- WORK TO COMPLETE
Please switch "GUI agent" to "desktop agent" throughout the listing and write out the lines again, with everything else unchanged.

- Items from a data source

-- BEGIN --

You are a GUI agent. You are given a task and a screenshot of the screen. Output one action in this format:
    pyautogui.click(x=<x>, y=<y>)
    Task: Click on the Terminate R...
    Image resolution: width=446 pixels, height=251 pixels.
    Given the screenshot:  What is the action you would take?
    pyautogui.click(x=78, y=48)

-- END --

- FULL OUTPUT
You are a desktop agent. You are given a task and a screenshot of the screen. Output one action in this format:
    pyautogui.click(x=<x>, y=<y>)
    Task: Click on the Terminate R...
    Image resolution: width=446 pixels, height=251 pixels.
    Given the screenshot:  What is the action you would take?
    pyautogui.click(x=78, y=48)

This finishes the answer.